• _Yapılacak işler_:
a. Güncelleme katsayısıyla ilgili metne göre şu üç ifade doğru mu: (i) 5510 sayılı Yasa ile güncelleme katsayısında GSYH artışının etkisi yüzde 30’a indirildi; (ii) 2008’de asgari ücret tutarında prime esas kazancı olan bir sigortalının güncellenmiş kazancı 2023 sonunda 15 bin 727 TL oldu; (iii) büyüme oranının yüzde 70’i güncelleme katsayısında artık hesaba katılmıyor? Her birine evet ya da hayır deyin ve kararı veren sözleri metinden aynen aktarın.
b. Güncelleme katsayısıyla ilgili metne göre 2008-2023 arasında Türkiye’nin toplam büyümesi yüzde kaç oldu?

• _Metin parçası_:
5510 sayılı Yasa ile güncelleme katsayısında GSYH artışının etkisi yüzde 100’den yüzde 30’a düşürüldü. Güncelleme katsayısı halen TÜFE ile büyüme oranının yüzde 30’unun toplamından elde ediliyor. Diğer bir ifade ile büyüme oranının yüzde 70’i güncelleme katsayısında artık dikkate alınmıyor.

Bu değişiklik son derece yaşamsaldır. Büyümenin yüzde 100’ü yerine yüzde 30’unun dikkate alınması emekli aylıklarında vahim kayıplara yol açtı. Bir örnekle anlatayım. 2008-2023 arası Türkiye’nin toplam büyümesi yüzde 109,5 olarak gerçekleşti. Eğer resmi enflasyon ve büyümenin yüzde 100’ü dikkate alınarak prime esas kazançlar güncellenseydi bambaşka bir tablo olurdu. Örneğin 2008 yılında prime esas kazancı brüt ortalama asgari ücret tutarında  (623 TL) olan bir sigortalının güncellenmiş prime esas kazancı 2023 yılı sonunda 15 bin 727 TL olacaktı. Ancak artık büyüme oranının yüzde 30’u hesaba katıldığı için 2008’deki asgari ücret tutarındaki prime esas kazancın güncellenmiş 2023 değeri 9 bin 802 TL’de kaldı ve asgari ücretin çok altına düştü. Bu durum diğer yılların prime esas kazancının güncellenmesinde de yaşandığı için güncellenmiş toplam prime esas kazanç düşmüş oldu.

• _Verilen bilgiler_:
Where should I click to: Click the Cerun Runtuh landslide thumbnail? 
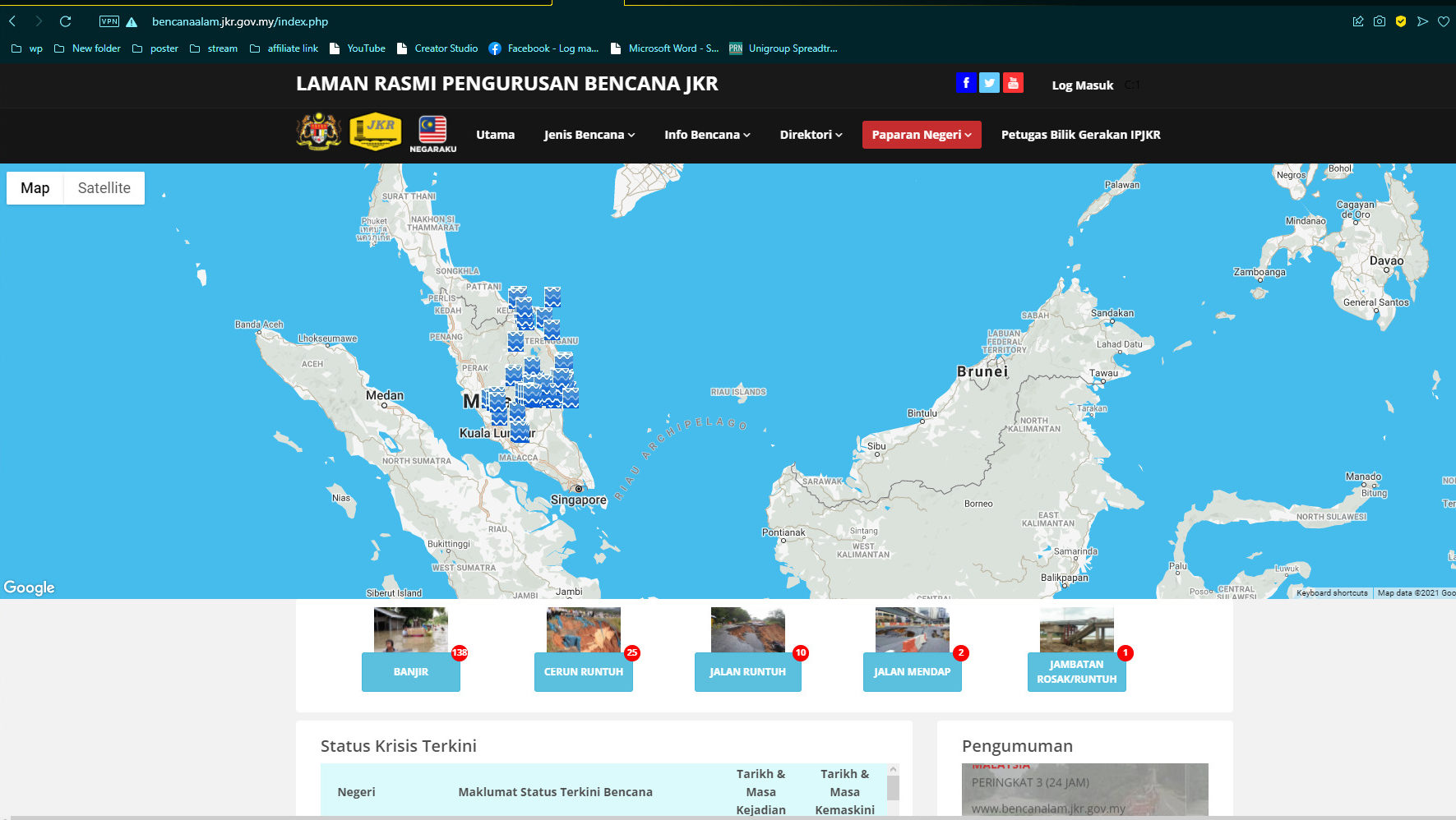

• _Cevaplar_:
a.
(i) Evet: "5510 sayılı Yasa ile güncelleme katsayısında GSYH artışının etkisi yüzde 100’den yüzde 30’a düşürüldü."
(ii) Hayır: "Ancak artık büyüme oranının yüzde 30’u hesaba katıldığı için 2008’deki asgari ücret tutarındaki prime esas kazancın güncellenmiş 2023 değeri 9 bin 802 TL’de kaldı ve asgari ücretin çok altına düştü."
(iii) Evet: "Diğer bir ifade ile büyüme oranının yüzde 70’i güncelleme katsayısında artık dikkate alınmıyor."

b. Yüzde 109,5.